Last night I expounded on Romans 1.3-15. In this blog I'll focus on one part of the passage; let's consider the following Scriptures:
"Indeed, my witness is God, whom I serve in my spirit by telling the good news about His Son, that I never fail to mention you every time I pray, always entreating God that somehow by His will I may some day at last succeed in getting to see you. For I am longing to see you, to impart to you some spiritual gift, that you may be strengthened; in other words, that we may be mutually encouraged, while I am with you, by one another's faith, yours and mine. Furthermore, I want you to know, brothers, that I have often planned to come to see you (though until now I have been prevented), in order that I may gather some fruit among you too, as I have among the rest of the heathen. To Greeks and to all the other nations, to cultured and to uncultured people alike, I owe a duty. So, as far as I can, I am eager to preach the good news to you at Rome, too." (Rom 1.9-15)
This expresses the Apostle Paul's desire to visit the Church of God in Rome; he has never done so, though he knows several individuals in the congregation (chapter 16). Constant prayers have been prayed that he may be allowed to visit them, first so they can share fellowship and then Paul hopes that they will be a financial base of operations for missionary work in Spain (Romans 15.20-24). Paul mentions that he has one thing to do before joining them--he must drop off an offering in Jerusalem for the needy Christians (Romans 15.25-28).
As we know, though, history records that things didn't go the way Paul wanted them to go. After his arrest in Jerusalem through the instigation of some fellow Jews, Paul was imprisoned for a few years before he finally arrived in Rome; however, he came as a prisoner--having appealed his case to the emperor--and not as a free man.

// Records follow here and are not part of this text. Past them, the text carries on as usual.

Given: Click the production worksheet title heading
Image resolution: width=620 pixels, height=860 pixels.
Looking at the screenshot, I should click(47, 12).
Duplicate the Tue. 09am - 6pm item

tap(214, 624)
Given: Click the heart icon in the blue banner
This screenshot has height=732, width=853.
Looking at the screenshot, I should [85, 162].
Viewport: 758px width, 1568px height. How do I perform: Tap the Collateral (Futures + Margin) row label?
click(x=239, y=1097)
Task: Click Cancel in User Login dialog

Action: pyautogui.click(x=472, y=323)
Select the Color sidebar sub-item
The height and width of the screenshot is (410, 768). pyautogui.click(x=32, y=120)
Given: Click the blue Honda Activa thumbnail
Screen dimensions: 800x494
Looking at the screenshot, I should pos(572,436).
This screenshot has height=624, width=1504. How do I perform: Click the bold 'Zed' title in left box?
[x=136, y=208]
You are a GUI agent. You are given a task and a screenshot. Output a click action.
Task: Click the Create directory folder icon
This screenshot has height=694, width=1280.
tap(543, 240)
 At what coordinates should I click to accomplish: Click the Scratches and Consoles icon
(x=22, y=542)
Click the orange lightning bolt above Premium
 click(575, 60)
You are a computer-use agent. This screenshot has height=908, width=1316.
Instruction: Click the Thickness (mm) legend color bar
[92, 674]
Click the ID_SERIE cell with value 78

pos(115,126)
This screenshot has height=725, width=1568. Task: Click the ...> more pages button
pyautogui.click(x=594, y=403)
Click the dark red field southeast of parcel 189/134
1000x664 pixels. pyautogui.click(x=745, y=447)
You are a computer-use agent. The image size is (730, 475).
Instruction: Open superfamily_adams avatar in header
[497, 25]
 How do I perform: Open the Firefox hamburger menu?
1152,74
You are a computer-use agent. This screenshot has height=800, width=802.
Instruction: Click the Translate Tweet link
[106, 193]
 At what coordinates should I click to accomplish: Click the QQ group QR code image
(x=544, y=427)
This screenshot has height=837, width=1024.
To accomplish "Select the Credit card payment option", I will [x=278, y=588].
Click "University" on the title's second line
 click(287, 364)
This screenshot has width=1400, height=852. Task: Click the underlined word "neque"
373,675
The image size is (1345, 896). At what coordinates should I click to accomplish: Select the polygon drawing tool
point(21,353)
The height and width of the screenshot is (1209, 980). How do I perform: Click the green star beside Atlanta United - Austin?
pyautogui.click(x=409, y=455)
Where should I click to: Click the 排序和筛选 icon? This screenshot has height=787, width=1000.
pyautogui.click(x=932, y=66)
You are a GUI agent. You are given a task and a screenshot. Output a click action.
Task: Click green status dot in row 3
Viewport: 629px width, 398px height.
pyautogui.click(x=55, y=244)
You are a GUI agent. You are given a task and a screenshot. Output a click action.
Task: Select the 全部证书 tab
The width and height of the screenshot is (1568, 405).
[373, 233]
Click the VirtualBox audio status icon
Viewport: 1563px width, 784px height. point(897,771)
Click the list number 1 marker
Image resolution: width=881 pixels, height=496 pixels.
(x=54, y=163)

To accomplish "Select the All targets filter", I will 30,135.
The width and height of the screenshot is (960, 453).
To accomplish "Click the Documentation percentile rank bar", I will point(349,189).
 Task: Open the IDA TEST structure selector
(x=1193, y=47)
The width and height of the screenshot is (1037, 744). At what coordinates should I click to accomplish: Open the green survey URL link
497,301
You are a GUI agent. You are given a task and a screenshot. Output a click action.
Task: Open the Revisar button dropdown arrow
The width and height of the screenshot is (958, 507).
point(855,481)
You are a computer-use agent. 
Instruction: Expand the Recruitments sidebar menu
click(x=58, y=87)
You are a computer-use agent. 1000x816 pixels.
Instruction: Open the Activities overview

Life often doesn't go the way we plan it, does it? We may pray continually about some concern, hoping God will give us what we ask and how we ask it. However, God is sovereign and he keeps his own counsel as to what he will allow in our lives.
John Wesley comments on Romans 15.28 in his Explanatory Notes:
"When I have sealed to them this fruit - When I have safely delivered to them, as under seal, this fruit of their brethren's love. I will go by you into Spain - Such was his design; but it does not appear that Paul went into Spain. There are often holy purposes in the minds of good men, which are overruled by the providence of God so as never to take effect. And yet they are precious in the sight of God."
Being a Christian, then, means that we have to learn how to deal with disappointment. I'm not trying to say that God is unfair or unjust or any other "un" I can recollect. I simply submit to you that what he pray for and what we receive may be two different things. Since the judge of all the earth does right (Genesis 18.25) we can rest assured that we do not receive evil from the Lord though we may receive evil from the world. Sometimes, we must rest in God's unfathomable sovereignty, often inscrutable.